Are Multiple App Stores Good or Bad?

I saw an announcement today that BestBuy is looking at setting up an Android App Store. This comes after Amazon has said it wants to set up an App Store for Android, along with Verizon’s launch of their own store. These, along with the original Android Market, would bring the total number of stores I’ve seen announced to 4. Is this a good thing though? This approach contrasts the approach taken by Apple and Research in Motion, who run single, curated app stores, that offer the only official source for apps for their respective devices. There are other venues you can obtain apps for iPhones that have been jailbroken, but none of those are official.
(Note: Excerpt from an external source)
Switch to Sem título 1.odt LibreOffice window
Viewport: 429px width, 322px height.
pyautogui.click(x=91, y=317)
On the surface, the first thing that would appear to be a benefit is that customers could find apps at a lower price on one store vs. another. However, given the staggering number of free apps, or apps for minimal prices like $0.99, I’m not sure that there would be that much of a price break. Many of these apps are already priced at or near their lowest price. It would provide some price pressure on more expensive apps, but overall the savings are pennies per app. Sure, it would add up over time, but I’m not sure it is something most people would generally keep track of. The fact that they saved a nickel on an app may or may not matter in the bigger picture. Add on top of that restrictions on some app stores that will limit how much price variation can exist (the Amazon store is rumoured to have a restriction saying a developer cannot sell their app for lower price than the one that appears on the Amazon store), and the potential for savings is minimized or removed completely.

An advantage an app store like Amazon or BestBuy would carry is the brand name: they are names people know and recognize, and trust to some degree. Having an app store through Amazon adds a lot of credibility to the app buying process, and could provide a degree of “comfort” to people who may be uncertain about the legitimacy of other stores. This in turn helps with the marketing of apps, because if Amazon sells it, it adds a degree of credibility to the app itself.
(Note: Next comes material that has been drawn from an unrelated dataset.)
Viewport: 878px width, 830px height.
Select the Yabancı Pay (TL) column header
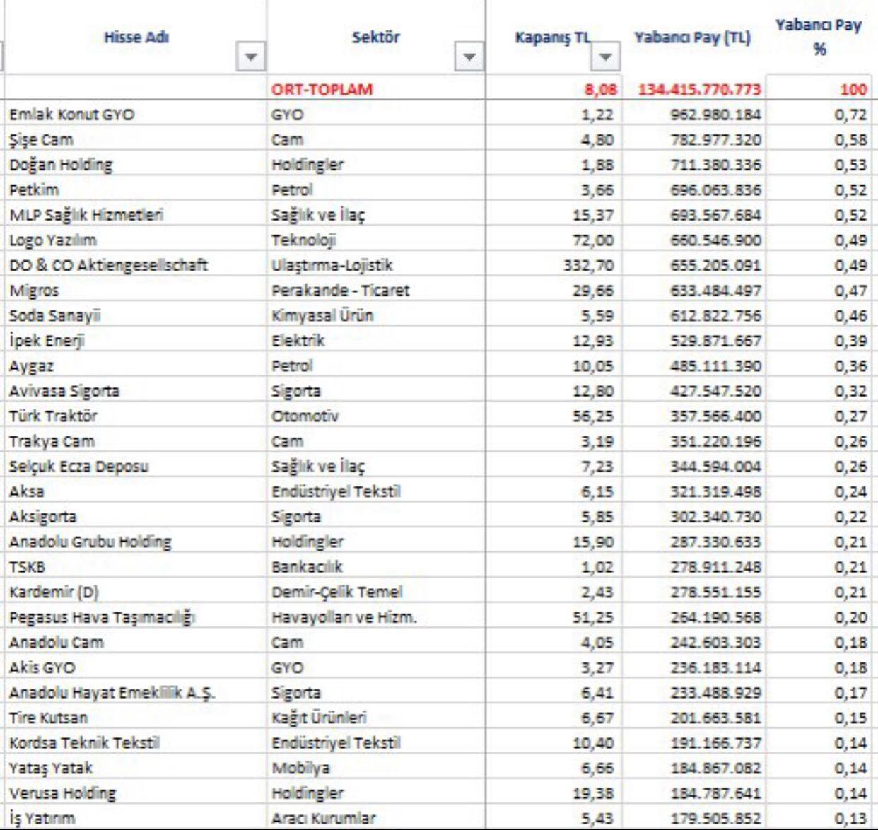692,37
For Amazon, an app store also provides another element to their growing “one stop shopping” environment they have been cultivating and growing. People already buy books, movies, music, electronics, etc from Amazon, and this is just one more thing you can get at a store that many people know and trust. BestBuy’s market focus is a bit narrower, but an app store fits within their technology-based mandate for product sales.

The downside for consumers, though, is the need to visit or work with multiple venues for app upgrades. By having a single app store for iPhone and Blackberry, it also means a single location to obtain upgrades for your apps. With multiple stores, first the consumer has to check multiple places for app updates. Second, if a developer updates their app on one store, but not another, then some customers may be “stuck” on older apps until the upgrade is available (assuming it makes it to the store at all).
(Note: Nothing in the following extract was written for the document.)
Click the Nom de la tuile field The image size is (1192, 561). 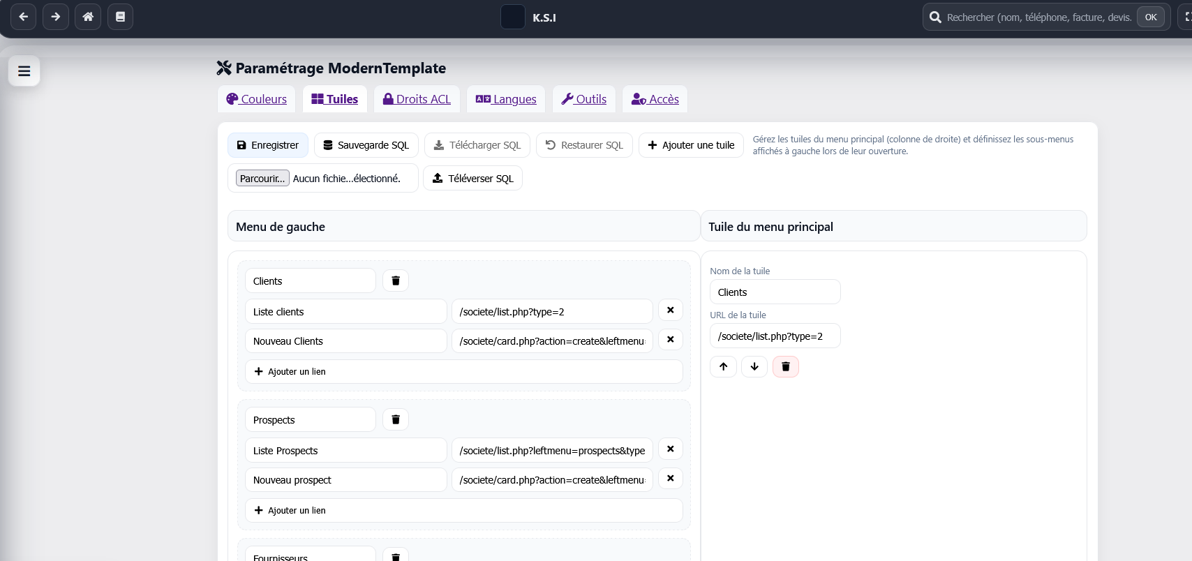[775, 292]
For developers, multiple app stores would be a blessing and a curse. Having multiple stores means you have more potential visibility for your app, and more places for people to discover it. But it also means setting up multiple payment agreements, each with varying terms and conditions. It means that, when you roll out a new app, or an app update, you would have to provide it to multiple stores, potentially with slightly different packaging and submission requirements. Initial rumours about the Amazon store have indicated that apps on the store would only be allowed on Amazon-approved devices, and will include some kind of DRM specific to Amazon. It also appears that Amazon may be placing restrictions on how developers can price their app on other stores and rules for availability on other stores. I would expect similar restrictions from other app stores run by big-name organizations.

You also have the issue of your app or updates being made available at different times, so your app may be available for sale on Amazon in a couple of days, but may not make it to the BestBuy store for a week or more. This isn’t a big deal, but could be awkward when people ask where the app is on a particular store, and if you have to point them to a store they would rather not use, then you potentially have lost a sale. It can also mean customer complaints as some customers get updates, and others don’t, when you are faced with a problem within the app that you are trying to fix.

For the most part, consumer choice is good. Competition forces companies to improve their products and services over time, and generally (but not always) weeds out anyone who is complacent or incompetent. It typically results in a vibrant market with a variety of price points, feature sets and performance options. But, consumers do have to live with some of the consequences of that choice: vendors that go out of business (and thus no longer support their products), products that aren’t available at all retail outlets, and dealing with multiple retailers and manufacturers for any after-sales service. In most cases, these downsides aren’t really a problem. Where they can become an annoyance is when the after-sales interactions are continuous, and thus fragmented. I am constantly seeing updates to apps for my iPhone. I can’t imagine also having to check two or three other stores for updates as well. I know that I would forget about them from time to time, particularly if it is a store I don’t use all that often.

As a developer, having to deal with multiple retailers with varying rules, requirements and restrictions is not very appealing. The simplicity of a single store per platform definitely makes managing the sales and distribution interaction a lot easier. But, having multiple locations to be able to promote app sales has some attraction: it is a chance to get more eyeballs on the product.

In the end, my reaction to the idea of multiple stores is mixed. Unfortunately, I think the only way to see how this shakes out is to let it play out, and see where it goes. My fear is that fragmentation, in the end, may cause more harm than good, but I’m not sure that will be the case. This is an experiment that needs to be run, and the outcomes observed as the experiment unfolds.